_Text block_.
+--
Counters: The counters for the units and markers is bland, I grew up on games like Kriegspiel and Blitzkrieg so to me there fine. But to guys these days and with all these cartoony euro games around, the counters show their age a bit. The communist have white counters with red writing in Chinese, not sure what it says(Hong Kong Grognards, feel free to chime in but it adds a touch of flavor. The KMT counters are white/blue with the majority having another Chinese character. There are markers for supply(KMT only) aircraft markers, featuring a jumbo jet silhouette and the police, well just say police in blue across them.

Map. I love this map, it's colors gel well together, the Terrain Effects Chart is well done and the Illustration in the corner of the communist shooting out of Mongolia is absolutely gorgeous and adds a bit more flavor. there is enough varied terrian to make it feel real.
+--
_Data_.
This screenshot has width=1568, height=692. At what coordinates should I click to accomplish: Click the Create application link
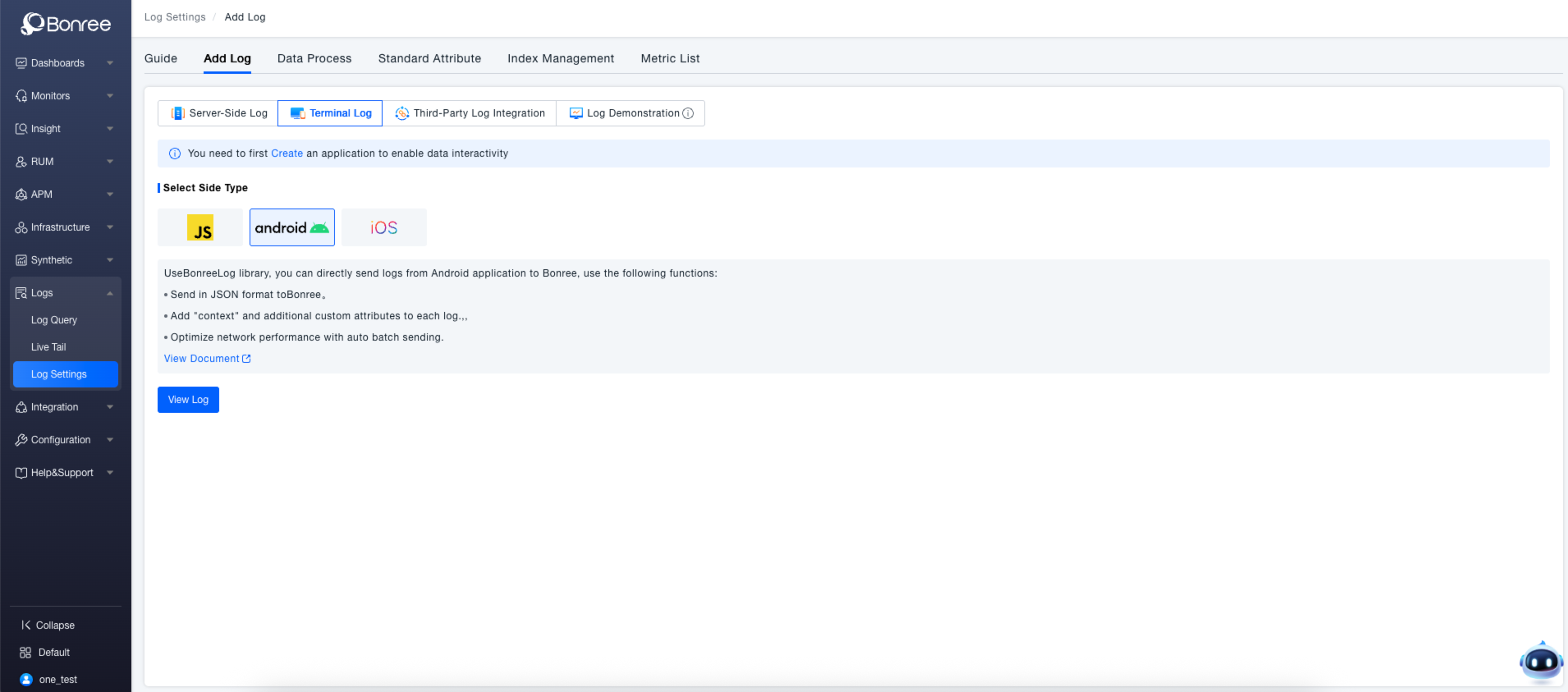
+--
_Your goal_. Continue the board game review from the point where it ends, picking up right after its last sentence.

_Output for this exercise_.
Rules: Here is where I really slam games. This game is definitely not the worst rules I have ever read, that being said, they leave a lot to be desired.It seems that some thoughts where not clearly defined or finished leaving me to use "Grog sense" in order to complete rules that were vaguely stated. This was not too difficult and shouldn't be for a gamer with a little experience or a historian with a little knowledge of warfare of this period. The game had no charts, but it was 79' and it is a mag game, so I might let this one slide. Although I have posted a player aid and condensed tables here on BGG. Although admin hasn't gotten back to me on it and it's been quite some time.

Game play.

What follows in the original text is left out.